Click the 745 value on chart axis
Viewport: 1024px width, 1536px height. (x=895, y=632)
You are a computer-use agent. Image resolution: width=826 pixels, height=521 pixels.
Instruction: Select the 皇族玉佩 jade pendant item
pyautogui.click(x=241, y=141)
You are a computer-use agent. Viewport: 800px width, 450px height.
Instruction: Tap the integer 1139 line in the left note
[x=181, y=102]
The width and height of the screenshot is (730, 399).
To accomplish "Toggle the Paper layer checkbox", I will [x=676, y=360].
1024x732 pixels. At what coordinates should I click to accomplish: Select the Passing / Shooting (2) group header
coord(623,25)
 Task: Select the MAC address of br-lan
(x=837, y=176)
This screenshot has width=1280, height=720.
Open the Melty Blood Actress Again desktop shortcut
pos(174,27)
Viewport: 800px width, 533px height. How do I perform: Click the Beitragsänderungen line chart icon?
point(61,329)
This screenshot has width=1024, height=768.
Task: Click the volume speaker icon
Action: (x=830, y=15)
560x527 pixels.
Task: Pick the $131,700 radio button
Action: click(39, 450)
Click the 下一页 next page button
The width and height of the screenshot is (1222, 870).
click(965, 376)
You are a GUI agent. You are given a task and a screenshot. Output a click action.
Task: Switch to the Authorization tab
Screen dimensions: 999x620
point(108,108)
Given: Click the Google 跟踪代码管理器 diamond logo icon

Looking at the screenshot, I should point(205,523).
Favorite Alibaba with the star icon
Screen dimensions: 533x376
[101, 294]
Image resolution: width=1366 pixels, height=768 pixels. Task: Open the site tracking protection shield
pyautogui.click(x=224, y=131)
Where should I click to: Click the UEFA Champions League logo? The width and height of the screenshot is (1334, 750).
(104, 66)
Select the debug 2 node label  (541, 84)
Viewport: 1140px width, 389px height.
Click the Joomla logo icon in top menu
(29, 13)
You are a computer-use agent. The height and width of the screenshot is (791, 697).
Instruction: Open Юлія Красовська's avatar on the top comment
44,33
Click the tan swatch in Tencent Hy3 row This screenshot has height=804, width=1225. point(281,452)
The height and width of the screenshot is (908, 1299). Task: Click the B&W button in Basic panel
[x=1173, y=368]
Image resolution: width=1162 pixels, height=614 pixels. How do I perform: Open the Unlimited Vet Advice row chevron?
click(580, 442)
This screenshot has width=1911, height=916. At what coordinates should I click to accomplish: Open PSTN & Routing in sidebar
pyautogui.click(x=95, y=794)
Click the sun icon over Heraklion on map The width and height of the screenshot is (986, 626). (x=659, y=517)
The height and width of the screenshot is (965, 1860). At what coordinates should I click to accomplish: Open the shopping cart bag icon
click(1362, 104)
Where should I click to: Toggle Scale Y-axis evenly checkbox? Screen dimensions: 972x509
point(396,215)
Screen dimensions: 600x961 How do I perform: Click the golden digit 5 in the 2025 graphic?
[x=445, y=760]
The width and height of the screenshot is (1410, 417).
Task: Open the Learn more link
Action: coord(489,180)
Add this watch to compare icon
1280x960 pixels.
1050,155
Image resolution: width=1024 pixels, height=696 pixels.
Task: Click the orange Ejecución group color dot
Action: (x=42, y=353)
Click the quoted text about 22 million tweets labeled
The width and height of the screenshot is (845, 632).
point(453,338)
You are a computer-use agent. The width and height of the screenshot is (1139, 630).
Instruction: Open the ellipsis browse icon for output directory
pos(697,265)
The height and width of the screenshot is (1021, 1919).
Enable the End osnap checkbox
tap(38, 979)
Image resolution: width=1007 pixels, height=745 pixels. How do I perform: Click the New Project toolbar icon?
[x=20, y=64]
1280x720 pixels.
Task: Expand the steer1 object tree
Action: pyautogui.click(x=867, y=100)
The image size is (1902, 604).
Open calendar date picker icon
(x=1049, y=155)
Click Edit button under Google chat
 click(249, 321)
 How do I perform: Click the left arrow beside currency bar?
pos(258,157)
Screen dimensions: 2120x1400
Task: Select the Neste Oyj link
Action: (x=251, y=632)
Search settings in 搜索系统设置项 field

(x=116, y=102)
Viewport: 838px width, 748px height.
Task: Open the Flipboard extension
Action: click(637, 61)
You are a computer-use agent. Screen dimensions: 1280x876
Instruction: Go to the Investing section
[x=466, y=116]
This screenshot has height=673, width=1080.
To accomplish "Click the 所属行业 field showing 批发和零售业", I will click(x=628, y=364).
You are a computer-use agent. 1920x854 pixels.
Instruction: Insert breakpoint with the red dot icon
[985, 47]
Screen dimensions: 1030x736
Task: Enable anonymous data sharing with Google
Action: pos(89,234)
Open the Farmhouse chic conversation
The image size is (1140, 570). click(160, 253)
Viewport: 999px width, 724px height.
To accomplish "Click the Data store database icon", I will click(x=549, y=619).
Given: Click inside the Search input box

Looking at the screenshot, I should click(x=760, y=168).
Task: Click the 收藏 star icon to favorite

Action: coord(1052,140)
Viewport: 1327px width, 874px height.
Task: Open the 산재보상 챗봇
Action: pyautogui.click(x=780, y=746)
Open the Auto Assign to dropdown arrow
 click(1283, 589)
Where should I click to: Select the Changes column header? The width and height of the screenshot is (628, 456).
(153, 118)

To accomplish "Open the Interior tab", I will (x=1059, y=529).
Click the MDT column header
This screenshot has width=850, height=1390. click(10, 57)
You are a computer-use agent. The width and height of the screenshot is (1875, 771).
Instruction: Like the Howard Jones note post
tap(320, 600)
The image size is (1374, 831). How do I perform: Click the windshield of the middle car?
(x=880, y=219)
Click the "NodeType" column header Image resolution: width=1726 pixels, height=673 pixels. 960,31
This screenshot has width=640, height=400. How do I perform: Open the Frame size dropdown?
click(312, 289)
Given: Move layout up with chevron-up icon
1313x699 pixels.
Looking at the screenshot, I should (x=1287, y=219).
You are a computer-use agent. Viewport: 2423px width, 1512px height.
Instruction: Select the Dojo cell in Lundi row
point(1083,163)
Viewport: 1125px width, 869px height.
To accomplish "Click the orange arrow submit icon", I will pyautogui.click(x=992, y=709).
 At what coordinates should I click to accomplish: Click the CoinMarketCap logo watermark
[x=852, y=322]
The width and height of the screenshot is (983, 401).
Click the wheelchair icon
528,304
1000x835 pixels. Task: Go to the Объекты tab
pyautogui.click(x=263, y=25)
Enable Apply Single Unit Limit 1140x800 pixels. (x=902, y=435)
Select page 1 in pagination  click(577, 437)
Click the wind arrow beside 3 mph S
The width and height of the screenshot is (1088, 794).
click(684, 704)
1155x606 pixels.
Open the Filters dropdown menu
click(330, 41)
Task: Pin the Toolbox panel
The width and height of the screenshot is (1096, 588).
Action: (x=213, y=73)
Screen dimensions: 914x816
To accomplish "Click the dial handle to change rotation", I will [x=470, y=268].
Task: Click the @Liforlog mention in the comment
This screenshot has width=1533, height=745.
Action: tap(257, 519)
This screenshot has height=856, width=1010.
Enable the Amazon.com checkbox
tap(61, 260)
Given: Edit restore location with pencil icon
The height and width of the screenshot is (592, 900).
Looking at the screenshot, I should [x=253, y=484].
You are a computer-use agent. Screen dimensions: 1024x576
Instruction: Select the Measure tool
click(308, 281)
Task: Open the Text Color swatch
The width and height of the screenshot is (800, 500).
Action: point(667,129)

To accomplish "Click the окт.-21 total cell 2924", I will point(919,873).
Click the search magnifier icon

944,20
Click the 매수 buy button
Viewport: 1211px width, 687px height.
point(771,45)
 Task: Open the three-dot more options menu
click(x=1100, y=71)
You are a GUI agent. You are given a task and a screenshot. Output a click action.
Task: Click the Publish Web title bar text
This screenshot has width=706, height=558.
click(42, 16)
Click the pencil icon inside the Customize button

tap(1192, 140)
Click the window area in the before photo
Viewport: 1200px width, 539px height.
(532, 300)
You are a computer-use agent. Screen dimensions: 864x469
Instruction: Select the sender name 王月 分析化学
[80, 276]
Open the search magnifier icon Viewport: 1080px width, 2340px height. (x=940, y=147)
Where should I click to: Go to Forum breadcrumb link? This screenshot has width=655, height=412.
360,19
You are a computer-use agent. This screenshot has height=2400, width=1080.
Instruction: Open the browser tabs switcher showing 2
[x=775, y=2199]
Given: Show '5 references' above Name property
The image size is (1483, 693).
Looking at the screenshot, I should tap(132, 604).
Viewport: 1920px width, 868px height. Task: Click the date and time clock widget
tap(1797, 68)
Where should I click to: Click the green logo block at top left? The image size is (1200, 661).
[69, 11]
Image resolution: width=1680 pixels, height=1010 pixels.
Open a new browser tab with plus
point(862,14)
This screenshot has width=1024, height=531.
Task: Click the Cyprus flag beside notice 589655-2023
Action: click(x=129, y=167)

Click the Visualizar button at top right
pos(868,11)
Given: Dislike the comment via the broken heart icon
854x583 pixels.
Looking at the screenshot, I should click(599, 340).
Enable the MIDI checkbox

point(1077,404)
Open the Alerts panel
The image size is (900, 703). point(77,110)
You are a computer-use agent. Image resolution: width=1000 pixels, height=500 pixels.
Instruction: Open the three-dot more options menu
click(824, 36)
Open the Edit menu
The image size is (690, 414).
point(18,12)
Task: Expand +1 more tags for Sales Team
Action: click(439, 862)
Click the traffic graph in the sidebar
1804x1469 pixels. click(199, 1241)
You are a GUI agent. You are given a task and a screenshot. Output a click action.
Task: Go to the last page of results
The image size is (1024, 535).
☆ ☆ ☆ ☆ ☆
Return the span of lines in the data above that opens at the line with "Open the Alerts panel" and closes at the line with "Open the Edit menu", exactly, ends included, nothing else.

**ANSWER SECTION:**
Open the Alerts panel
The image size is (900, 703). point(77,110)
You are a computer-use agent. Image resolution: width=1000 pixels, height=500 pixels.
Instruction: Open the three-dot more options menu
click(824, 36)
Open the Edit menu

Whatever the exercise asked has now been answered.